Je ne sais trop d’ailleurs, sauf par ouï-dire, ce que sont ces trains où elle passe tant de temps. Alphonse, mon très cher ami, les connaît, lui, et même ne désespère pas de monter un jour dans un avion, voire dans un de ceux qui laissent derrière eux dans la nue ces fantastiques sillages… Voilà comment il s’y est pris pour aller dans un train.
Ce fut extrêmement simple, d’après lui, de suivre dans la rue quelqu’un qu’il connaît, un député au Parlement, à l’heure où l’Aurore aux doigts de rose déclenche le ballet des balayeuses municipales. De le suivre, dis-je, jusqu’à la gare où tous les mardis il prend le premier train pour Paris. Il possède une valise à roulettes surmontée d’une coupole pareille à la tente que le sultan Hosayn dressait dans son jardin de Hérat, si l’on en croit le « Verger » du poète persan Saadi, mais c’est une coupole molle où le député, qui n’a rien d’un sultan, met son pyjama et plein de papier.
Quand le député eut acheté un journal qu’à peine payé il déplia fébrilement pour voir si on y parlait de lui, Alphonse mon ami très cher tira prestement la fermeture éclair de cette coupole et se glissa dans le pyjama qui sentait l’eau de toilette bon marché, odeur qui ne quitta son pelage qu’après un stage non rétribué au Marché Central.
Ainsi dissimulé à la vue, baignant dans des fragrances complexes dues à la munificence d’une femme illégitime, Alphonse, mon bon ami, s’est retrouvé dans un petit studio meublé en plastique près du Palais-Bourbon.

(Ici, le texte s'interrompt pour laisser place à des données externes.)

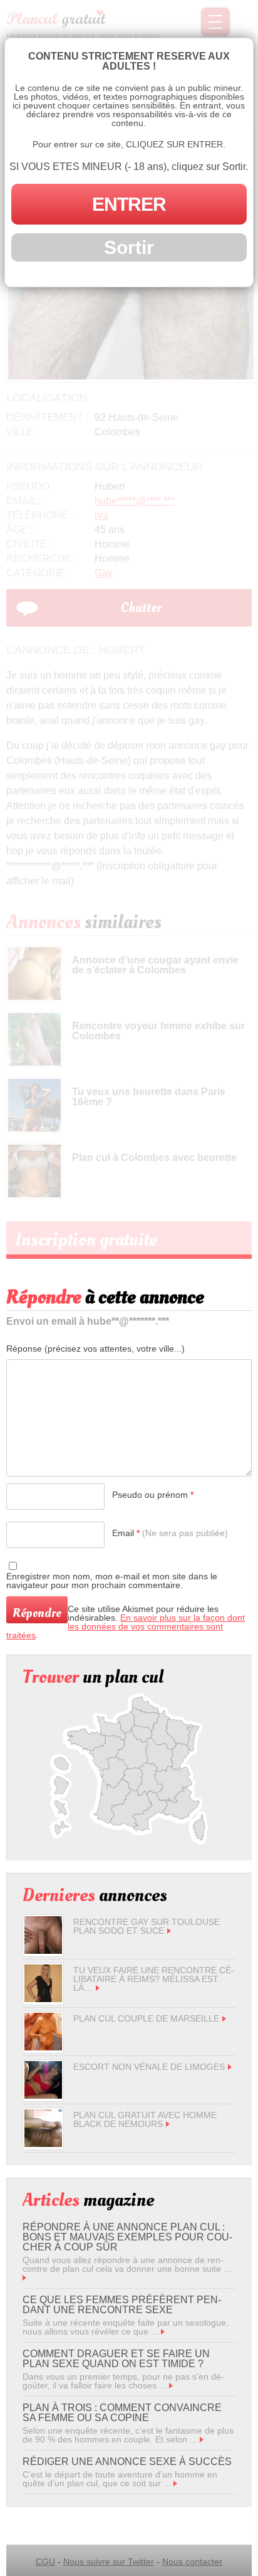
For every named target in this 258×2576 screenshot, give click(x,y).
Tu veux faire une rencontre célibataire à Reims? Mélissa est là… (153, 1979)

Il a même été photographié tout près des chaussures du Premier Ministre, M. Fillon, et ces chaussures étant noires, Alphonse ne ressort pas du tout, sauf qu’il est plus mat, plus terne, pour tout dire.
Alphonse, amico mio, est revenu le soir même de la même manière et c’est tout ce qu’il a vu de la capitale, c’est bien peu.

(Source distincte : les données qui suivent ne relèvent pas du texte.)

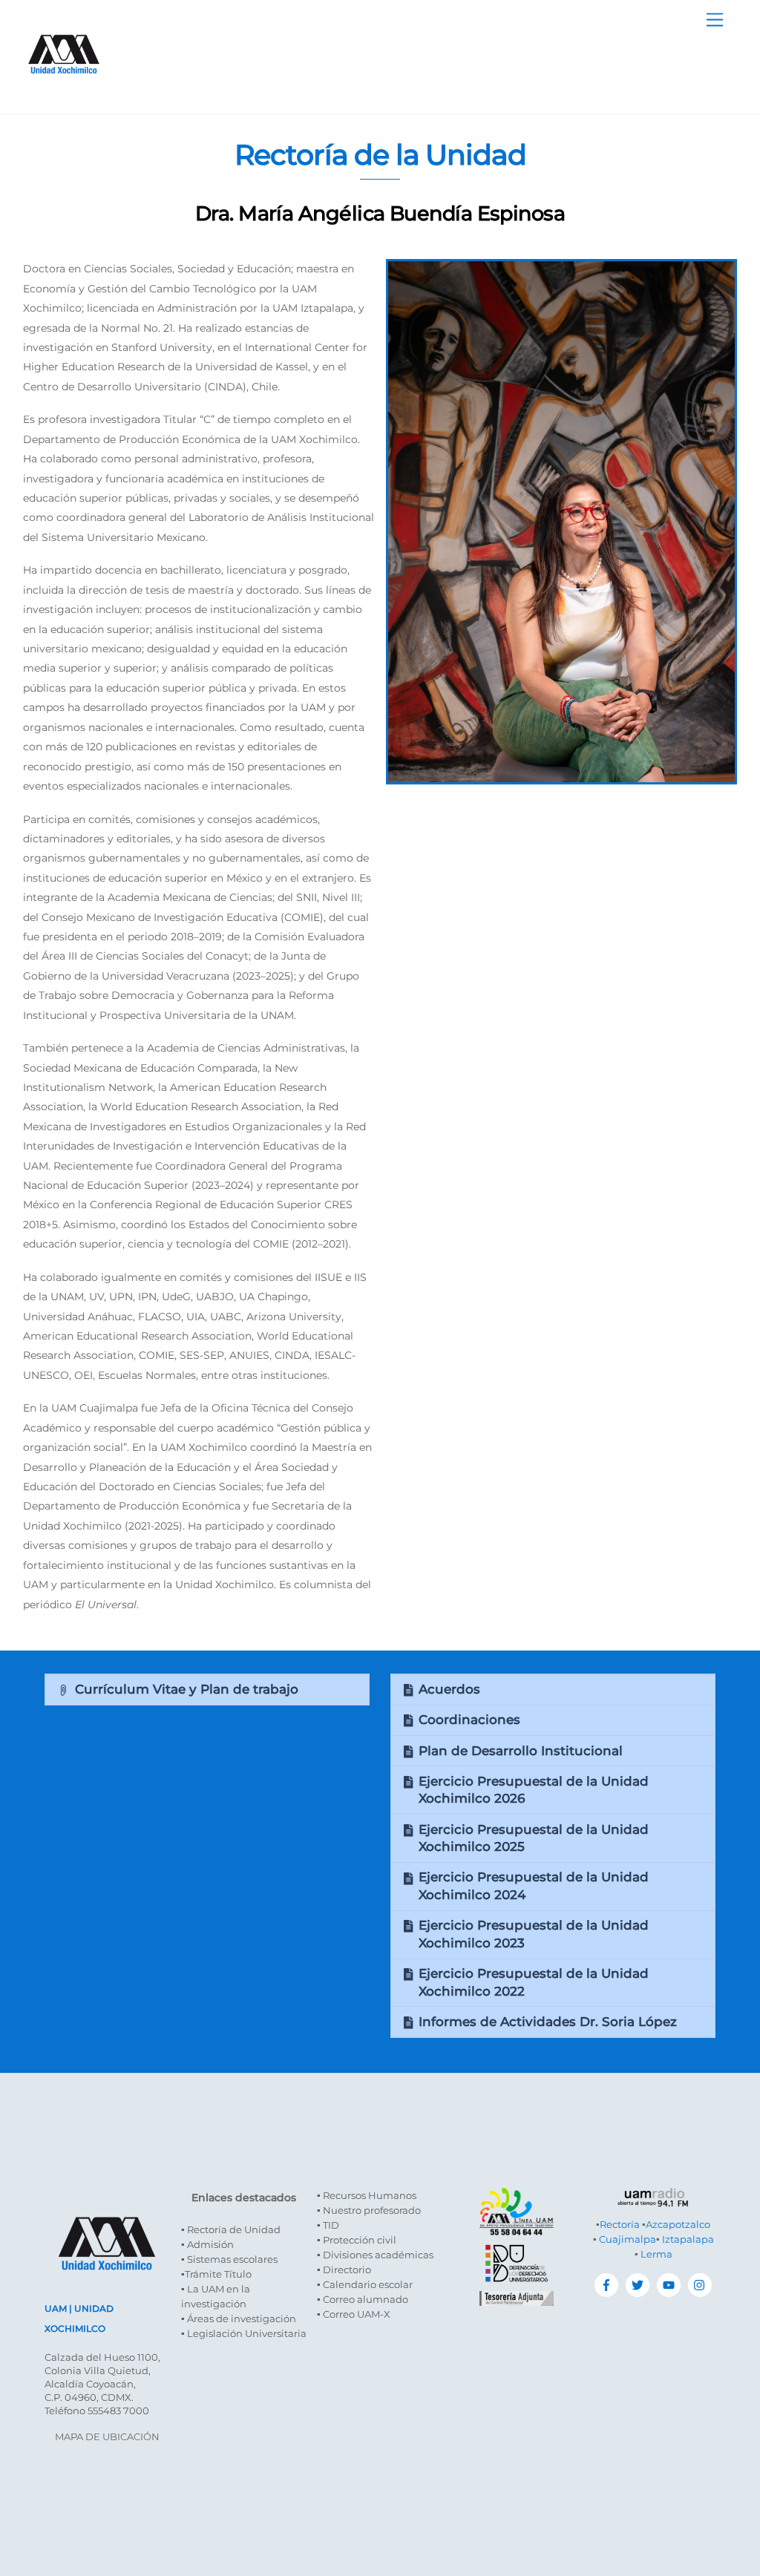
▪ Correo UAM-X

- Non, je ne suis pas allé voir une exposition, s’est-il excusé sans que je lui demandasse rien. Tu penses, je n’aurais pas pu entrer.
- Et pourquoi pas ? Tu pouvais bien passer une journée entière au Grand Louvre sans que l’on te dise rien.
- J’irai voir le Petit Louvre à Abou Dhabi, a-t-il répliqué sans se démonter le moins du monde.
La vérité, c’est qu’Alphonse avait bien peur de se perdre dans Paris, et appréhendait de traverser la Seine, fût-ce à patte sèche. Il n’est pas aussi intrépide qu’il s’en donne l’air, et n’est citadin que de petites villes.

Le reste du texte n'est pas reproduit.